_Assignment_.
So that nothing is lost, restate each entry exactly as supplied.

Saved entries:
========================================================================

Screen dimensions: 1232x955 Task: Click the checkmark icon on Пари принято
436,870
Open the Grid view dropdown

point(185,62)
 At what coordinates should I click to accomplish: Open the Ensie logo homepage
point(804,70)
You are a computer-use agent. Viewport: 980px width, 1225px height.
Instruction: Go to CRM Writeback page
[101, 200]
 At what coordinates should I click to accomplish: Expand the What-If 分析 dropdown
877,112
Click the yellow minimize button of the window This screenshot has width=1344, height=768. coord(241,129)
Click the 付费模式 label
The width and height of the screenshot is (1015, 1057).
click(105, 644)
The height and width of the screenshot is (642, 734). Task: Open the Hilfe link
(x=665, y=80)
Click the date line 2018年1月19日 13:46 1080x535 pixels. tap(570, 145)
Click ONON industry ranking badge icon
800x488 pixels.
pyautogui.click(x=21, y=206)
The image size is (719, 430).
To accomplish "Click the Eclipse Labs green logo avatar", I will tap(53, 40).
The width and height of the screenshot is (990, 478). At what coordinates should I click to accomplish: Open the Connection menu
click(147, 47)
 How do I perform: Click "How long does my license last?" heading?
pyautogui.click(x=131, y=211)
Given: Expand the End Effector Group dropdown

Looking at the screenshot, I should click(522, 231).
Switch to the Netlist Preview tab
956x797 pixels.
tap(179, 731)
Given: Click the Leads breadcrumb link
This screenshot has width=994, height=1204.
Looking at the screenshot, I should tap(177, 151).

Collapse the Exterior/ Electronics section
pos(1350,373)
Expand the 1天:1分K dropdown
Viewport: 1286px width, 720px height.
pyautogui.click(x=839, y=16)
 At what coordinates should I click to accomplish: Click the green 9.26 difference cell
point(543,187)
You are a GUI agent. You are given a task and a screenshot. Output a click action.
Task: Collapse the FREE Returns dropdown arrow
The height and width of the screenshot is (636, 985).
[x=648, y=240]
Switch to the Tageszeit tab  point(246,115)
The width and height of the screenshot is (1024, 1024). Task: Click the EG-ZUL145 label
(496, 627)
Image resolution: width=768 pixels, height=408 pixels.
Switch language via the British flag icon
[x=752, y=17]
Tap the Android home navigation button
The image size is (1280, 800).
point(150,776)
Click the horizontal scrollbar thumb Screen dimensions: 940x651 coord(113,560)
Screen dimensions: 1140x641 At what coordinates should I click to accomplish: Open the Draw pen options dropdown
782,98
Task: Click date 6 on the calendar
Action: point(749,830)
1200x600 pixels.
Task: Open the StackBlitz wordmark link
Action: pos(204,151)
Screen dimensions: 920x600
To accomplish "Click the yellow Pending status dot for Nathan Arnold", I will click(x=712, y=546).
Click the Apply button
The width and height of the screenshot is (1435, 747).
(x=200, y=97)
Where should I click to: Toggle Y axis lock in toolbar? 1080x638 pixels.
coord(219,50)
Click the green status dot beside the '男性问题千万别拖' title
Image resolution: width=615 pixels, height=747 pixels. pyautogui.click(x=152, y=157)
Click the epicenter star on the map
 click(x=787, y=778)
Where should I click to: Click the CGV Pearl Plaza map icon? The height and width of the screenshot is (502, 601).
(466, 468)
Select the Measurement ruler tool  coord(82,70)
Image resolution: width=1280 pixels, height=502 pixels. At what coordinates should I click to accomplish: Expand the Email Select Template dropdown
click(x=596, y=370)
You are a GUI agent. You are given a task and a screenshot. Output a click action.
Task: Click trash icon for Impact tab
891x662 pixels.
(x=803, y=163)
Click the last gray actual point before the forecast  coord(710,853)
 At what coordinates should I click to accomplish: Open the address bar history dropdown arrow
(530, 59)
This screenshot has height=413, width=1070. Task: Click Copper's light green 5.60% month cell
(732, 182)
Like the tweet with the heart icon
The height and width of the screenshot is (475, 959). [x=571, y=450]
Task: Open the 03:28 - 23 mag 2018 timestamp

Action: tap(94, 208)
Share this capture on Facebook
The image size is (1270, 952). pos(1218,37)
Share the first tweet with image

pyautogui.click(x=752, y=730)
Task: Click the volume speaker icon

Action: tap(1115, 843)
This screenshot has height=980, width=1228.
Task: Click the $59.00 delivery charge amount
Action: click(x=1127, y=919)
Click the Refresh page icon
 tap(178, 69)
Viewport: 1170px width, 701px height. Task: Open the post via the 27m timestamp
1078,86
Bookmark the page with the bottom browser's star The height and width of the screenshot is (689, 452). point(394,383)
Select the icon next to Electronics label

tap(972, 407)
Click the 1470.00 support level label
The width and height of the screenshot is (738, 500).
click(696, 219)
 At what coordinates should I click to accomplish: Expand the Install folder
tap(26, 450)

========================================================================

_Reply to the task_.
Screen dimensions: 1232x955 Task: Click the checkmark icon on Пари принято
436,870
Open the Grid view dropdown

point(185,62)
 At what coordinates should I click to accomplish: Open the Ensie logo homepage
point(804,70)
You are a computer-use agent. Viewport: 980px width, 1225px height.
Instruction: Go to CRM Writeback page
[101, 200]
 At what coordinates should I click to accomplish: Expand the What-If 分析 dropdown
877,112
Click the yellow minimize button of the window This screenshot has width=1344, height=768. coord(241,129)
Click the 付费模式 label
The width and height of the screenshot is (1015, 1057).
click(105, 644)
The height and width of the screenshot is (642, 734). Task: Open the Hilfe link
(x=665, y=80)
Click the date line 2018年1月19日 13:46 1080x535 pixels. tap(570, 145)
Click ONON industry ranking badge icon
800x488 pixels.
pyautogui.click(x=21, y=206)
The image size is (719, 430).
To accomplish "Click the Eclipse Labs green logo avatar", I will tap(53, 40).
The width and height of the screenshot is (990, 478). At what coordinates should I click to accomplish: Open the Connection menu
click(147, 47)
 How do I perform: Click "How long does my license last?" heading?
pyautogui.click(x=131, y=211)
Given: Expand the End Effector Group dropdown

Looking at the screenshot, I should click(522, 231).
Switch to the Netlist Preview tab
956x797 pixels.
tap(179, 731)
Given: Click the Leads breadcrumb link
This screenshot has width=994, height=1204.
Looking at the screenshot, I should tap(177, 151).

Collapse the Exterior/ Electronics section
pos(1350,373)
Expand the 1天:1分K dropdown
Viewport: 1286px width, 720px height.
pyautogui.click(x=839, y=16)
 At what coordinates should I click to accomplish: Click the green 9.26 difference cell
point(543,187)
You are a GUI agent. You are given a task and a screenshot. Output a click action.
Task: Collapse the FREE Returns dropdown arrow
The height and width of the screenshot is (636, 985).
[x=648, y=240]
Switch to the Tageszeit tab  point(246,115)
The width and height of the screenshot is (1024, 1024). Task: Click the EG-ZUL145 label
(496, 627)
Image resolution: width=768 pixels, height=408 pixels.
Switch language via the British flag icon
[x=752, y=17]
Tap the Android home navigation button
The image size is (1280, 800).
point(150,776)
Click the horizontal scrollbar thumb Screen dimensions: 940x651 coord(113,560)
Screen dimensions: 1140x641 At what coordinates should I click to accomplish: Open the Draw pen options dropdown
782,98
Task: Click date 6 on the calendar
Action: point(749,830)
1200x600 pixels.
Task: Open the StackBlitz wordmark link
Action: pos(204,151)
Screen dimensions: 920x600
To accomplish "Click the yellow Pending status dot for Nathan Arnold", I will click(x=712, y=546).
Click the Apply button
The width and height of the screenshot is (1435, 747).
(x=200, y=97)
Where should I click to: Toggle Y axis lock in toolbar? 1080x638 pixels.
coord(219,50)
Click the green status dot beside the '男性问题千万别拖' title
Image resolution: width=615 pixels, height=747 pixels. pyautogui.click(x=152, y=157)
Click the epicenter star on the map
 click(x=787, y=778)
Where should I click to: Click the CGV Pearl Plaza map icon? The height and width of the screenshot is (502, 601).
(466, 468)
Select the Measurement ruler tool  coord(82,70)
Image resolution: width=1280 pixels, height=502 pixels. At what coordinates should I click to accomplish: Expand the Email Select Template dropdown
click(x=596, y=370)
You are a GUI agent. You are given a task and a screenshot. Output a click action.
Task: Click trash icon for Impact tab
891x662 pixels.
(x=803, y=163)
Click the last gray actual point before the forecast  coord(710,853)
 At what coordinates should I click to accomplish: Open the address bar history dropdown arrow
(530, 59)
This screenshot has height=413, width=1070. Task: Click Copper's light green 5.60% month cell
(732, 182)
Like the tweet with the heart icon
The height and width of the screenshot is (475, 959). [x=571, y=450]
Task: Open the 03:28 - 23 mag 2018 timestamp

Action: tap(94, 208)
Share this capture on Facebook
The image size is (1270, 952). pos(1218,37)
Share the first tweet with image

pyautogui.click(x=752, y=730)
Task: Click the volume speaker icon

Action: tap(1115, 843)
This screenshot has height=980, width=1228.
Task: Click the $59.00 delivery charge amount
Action: click(x=1127, y=919)
Click the Refresh page icon
 tap(178, 69)
Viewport: 1170px width, 701px height. Task: Open the post via the 27m timestamp
1078,86
Bookmark the page with the bottom browser's star The height and width of the screenshot is (689, 452). point(394,383)
Select the icon next to Electronics label

tap(972, 407)
Click the 1470.00 support level label
The width and height of the screenshot is (738, 500).
click(696, 219)
 At what coordinates should I click to accomplish: Expand the Install folder
tap(26, 450)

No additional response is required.